India deploys spy drones in Kashmir

AFP, New Delhi
The Indian army has deployed for the first time Israeli-built spy planes to track Kashmiri guerrillas, officials said yesterday.

Unmanned Aerial Vehicles (UAV) were first used over the Kishtwar mountain heights in southern Kashmir on December 17, two days after insurgents raided an arms dump in the region's Singhpora town, they said.

"We conducted sorties over two days and the data we downloaded from the UAV were vital," a senior official from the army's aviation wing said in New Delhi.

The drones, fitted with high-powered cameras, flew for several hours on each sortie.

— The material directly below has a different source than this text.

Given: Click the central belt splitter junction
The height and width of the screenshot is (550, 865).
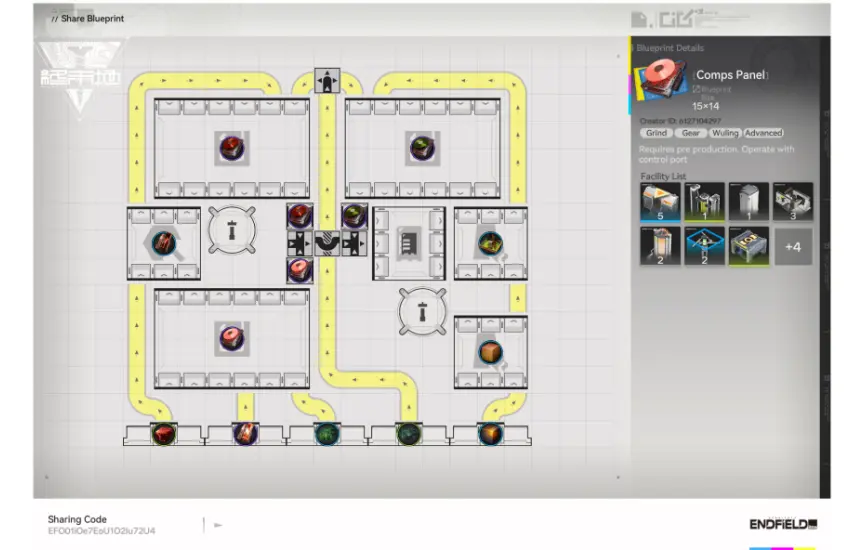Looking at the screenshot, I should 326,242.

"The drones failed to detect enemy movement but returned with very valuable information for our mappers," he said, adding that the UAVs were after Lashkar-e-Taiba guerrillas suspected to be behind the arms raid.

India in 1999 used French-built Mirage 2000s and Russian MiG jets to bombard militants occupying Kashmir's strategic Kargil peaks, escalating a skirmish which resulted in the deaths of 1,000 combatants on both sides.

"But we are keeping our drones well within Indian territory and if the sorties pay us dividends then we will continue to use them in other parts of Kashmir as well," said the official, who asked not to be named.

India in recent years has developed close military ties with Israel which, besides the UAVs, has agreed to sell it three Phalcon airborne early warning systems.